Opening the case reveals solid components, but an unfortunately typical “Chinese toy” construction with hand-bent and soldered leads everywhere, a couple stray solder balls and liberal application of hot glue (yes, really) to hold everything in place. If you’ve ever taken apart a cheap electronic toy for soundbending, you probably know what I’m talking about. Of the identifiable ICs, there are:
Controller:
Vimicro
0342PL
TS0340B
(Integrated USB2.0 UVC camera controller in 44-pin TQFP; its manufacturer denotes it as VC0342. This is driven by a 12MHz crystal oscillator.)
EEPROM:
Turbo IC, Inc.
TU24C64CSF
29830628
(64-Kbit I2C EEPROM in SOIC-8. Contains USB descriptor strings referencing “Vimicro Corp. Venus USB2.0 Camera” and “Sirius USB2.0 Camera (Audio)”. The remainder of the data most likely consists of imager-specific register initialization values. Here is a dump of the EEPROM contents in ASCII HEX format, or in raw format.)
Voltage regulator:
Kingbor 6206A
0947/33
(Ho-hum, 3.3V 3-terminal regulator.)
Imager:
QM20MMS
4TS28CPT30
Typical “big glass plate” CMOS image sensor; this is the partnumber silkscreened on the bottom of it, but the Google turns up very little information and certainly no datasheets. An user on a Chinese message board says it is a 2MP imager made by Micron.
Misc:
There are six very bright LEDs hand-soldered into the board and bent into position; an electret microphone is also glued into the case. A handful of what appear to be discrete transistors/FETs deliver power to the LEDs and may serve a purpose switching/sequencing power to the imager.

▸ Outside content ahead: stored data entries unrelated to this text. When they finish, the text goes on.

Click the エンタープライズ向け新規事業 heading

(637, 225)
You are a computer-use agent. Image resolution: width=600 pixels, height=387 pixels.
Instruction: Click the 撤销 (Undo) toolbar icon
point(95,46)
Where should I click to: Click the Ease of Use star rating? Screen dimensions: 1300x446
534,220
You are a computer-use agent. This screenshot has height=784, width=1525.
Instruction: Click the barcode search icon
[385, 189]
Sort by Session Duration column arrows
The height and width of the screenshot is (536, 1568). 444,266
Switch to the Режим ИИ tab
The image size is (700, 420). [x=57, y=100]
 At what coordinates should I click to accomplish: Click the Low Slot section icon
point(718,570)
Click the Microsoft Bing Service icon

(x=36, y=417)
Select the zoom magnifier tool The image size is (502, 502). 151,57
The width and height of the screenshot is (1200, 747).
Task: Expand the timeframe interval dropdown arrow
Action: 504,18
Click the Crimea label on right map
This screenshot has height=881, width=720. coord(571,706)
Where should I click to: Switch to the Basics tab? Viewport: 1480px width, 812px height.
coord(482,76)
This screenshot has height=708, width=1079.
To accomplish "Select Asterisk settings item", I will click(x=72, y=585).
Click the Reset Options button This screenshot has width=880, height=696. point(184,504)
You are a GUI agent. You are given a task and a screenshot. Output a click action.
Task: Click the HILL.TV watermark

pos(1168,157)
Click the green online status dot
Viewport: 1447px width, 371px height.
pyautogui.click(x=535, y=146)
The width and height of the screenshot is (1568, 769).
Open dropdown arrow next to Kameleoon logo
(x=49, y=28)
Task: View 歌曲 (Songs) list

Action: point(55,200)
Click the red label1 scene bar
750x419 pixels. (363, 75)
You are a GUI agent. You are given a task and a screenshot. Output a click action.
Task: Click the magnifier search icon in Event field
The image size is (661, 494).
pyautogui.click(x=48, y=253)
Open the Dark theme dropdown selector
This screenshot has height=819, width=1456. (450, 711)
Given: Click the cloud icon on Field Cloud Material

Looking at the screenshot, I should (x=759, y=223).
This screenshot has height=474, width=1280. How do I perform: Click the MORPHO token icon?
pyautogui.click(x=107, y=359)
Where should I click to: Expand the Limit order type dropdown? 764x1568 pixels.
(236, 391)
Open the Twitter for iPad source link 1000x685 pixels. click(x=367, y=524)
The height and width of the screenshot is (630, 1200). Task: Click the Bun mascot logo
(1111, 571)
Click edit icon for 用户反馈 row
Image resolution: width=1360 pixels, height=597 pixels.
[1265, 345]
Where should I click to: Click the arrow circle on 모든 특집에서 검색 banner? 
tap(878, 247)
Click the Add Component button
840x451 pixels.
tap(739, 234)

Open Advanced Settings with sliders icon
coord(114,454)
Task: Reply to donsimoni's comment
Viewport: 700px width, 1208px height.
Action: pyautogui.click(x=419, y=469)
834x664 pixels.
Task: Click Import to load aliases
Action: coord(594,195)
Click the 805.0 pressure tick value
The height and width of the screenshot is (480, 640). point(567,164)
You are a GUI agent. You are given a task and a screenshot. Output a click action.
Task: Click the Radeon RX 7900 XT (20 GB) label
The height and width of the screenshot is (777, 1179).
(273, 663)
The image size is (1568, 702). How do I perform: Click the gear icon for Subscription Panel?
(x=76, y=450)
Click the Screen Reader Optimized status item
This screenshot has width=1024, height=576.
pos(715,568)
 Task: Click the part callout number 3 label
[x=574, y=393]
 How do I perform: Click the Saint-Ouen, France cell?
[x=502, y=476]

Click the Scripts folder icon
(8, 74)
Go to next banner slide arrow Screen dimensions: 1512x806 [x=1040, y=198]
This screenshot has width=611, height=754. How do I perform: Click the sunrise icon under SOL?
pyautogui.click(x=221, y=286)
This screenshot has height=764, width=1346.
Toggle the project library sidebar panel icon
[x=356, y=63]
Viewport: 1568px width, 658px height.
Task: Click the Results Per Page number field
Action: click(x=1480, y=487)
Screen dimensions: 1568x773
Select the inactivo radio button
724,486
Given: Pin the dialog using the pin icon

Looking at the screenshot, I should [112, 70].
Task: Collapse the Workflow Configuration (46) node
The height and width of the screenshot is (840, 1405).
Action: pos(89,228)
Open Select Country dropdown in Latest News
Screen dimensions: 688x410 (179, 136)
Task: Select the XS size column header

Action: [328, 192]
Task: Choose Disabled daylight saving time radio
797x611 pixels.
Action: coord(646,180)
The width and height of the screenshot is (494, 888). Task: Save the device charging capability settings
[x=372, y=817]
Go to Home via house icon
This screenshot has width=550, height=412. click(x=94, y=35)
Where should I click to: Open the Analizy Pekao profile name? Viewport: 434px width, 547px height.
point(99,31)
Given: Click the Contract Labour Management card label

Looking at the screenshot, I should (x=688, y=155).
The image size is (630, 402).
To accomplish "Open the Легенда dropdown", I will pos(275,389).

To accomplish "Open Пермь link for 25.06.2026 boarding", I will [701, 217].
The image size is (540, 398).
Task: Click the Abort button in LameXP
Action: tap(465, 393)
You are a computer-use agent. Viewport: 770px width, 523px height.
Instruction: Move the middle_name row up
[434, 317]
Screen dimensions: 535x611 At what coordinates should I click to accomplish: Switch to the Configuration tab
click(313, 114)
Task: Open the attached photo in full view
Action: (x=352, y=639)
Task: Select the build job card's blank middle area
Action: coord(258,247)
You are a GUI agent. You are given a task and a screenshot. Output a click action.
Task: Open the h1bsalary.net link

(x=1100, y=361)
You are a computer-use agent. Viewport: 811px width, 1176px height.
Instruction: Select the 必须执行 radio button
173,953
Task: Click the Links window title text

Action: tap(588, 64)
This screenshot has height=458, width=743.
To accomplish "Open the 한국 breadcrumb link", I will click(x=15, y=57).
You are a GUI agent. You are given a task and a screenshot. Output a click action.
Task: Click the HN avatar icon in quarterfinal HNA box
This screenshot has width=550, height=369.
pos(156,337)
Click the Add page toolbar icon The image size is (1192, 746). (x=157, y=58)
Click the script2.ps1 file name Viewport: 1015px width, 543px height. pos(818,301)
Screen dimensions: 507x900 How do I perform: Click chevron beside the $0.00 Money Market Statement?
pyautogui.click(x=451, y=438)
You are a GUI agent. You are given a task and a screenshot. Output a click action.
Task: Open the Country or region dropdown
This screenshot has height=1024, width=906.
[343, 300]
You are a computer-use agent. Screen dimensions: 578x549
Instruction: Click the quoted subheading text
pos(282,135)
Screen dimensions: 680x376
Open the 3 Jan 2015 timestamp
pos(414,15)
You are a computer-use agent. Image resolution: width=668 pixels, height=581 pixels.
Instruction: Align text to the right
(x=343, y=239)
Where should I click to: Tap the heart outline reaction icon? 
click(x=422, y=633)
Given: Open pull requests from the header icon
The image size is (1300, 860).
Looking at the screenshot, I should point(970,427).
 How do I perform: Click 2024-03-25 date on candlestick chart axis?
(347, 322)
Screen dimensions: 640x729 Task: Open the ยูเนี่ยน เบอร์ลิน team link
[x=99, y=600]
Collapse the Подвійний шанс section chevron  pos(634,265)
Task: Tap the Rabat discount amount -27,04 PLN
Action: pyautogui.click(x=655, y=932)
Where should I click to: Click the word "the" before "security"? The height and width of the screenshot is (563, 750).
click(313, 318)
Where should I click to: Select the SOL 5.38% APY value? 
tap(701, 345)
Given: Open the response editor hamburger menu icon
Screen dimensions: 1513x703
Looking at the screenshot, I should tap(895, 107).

In the images of the controller side, you can see a big solder blob dangling precariously off one of the FETs onto the PCB. While it’s not clear if this one was the culprit, this blob or one of a couple similar ones are the most likely cause of failure. Despite all this, the lens assembly is all glass as claimed, and seems to be of much higher quality relative to the rest of the guts. The minimum focus distance is well below 1 inch. On another bright side (no pun intended), the LEDs are bright as hell, adjustable via an analog thumbwheel on the USB cable, and holes in the four corners of the square board can allow easy attachment to the placement head. The untimely death of one of the cameras is certainly discouraging, and given the internals can’t be cleanly written off as a fluke. Still, even assuming a 50% failure rate, doubling up on these cams is still a good bit cheaper than the nearest name-brand equivalent.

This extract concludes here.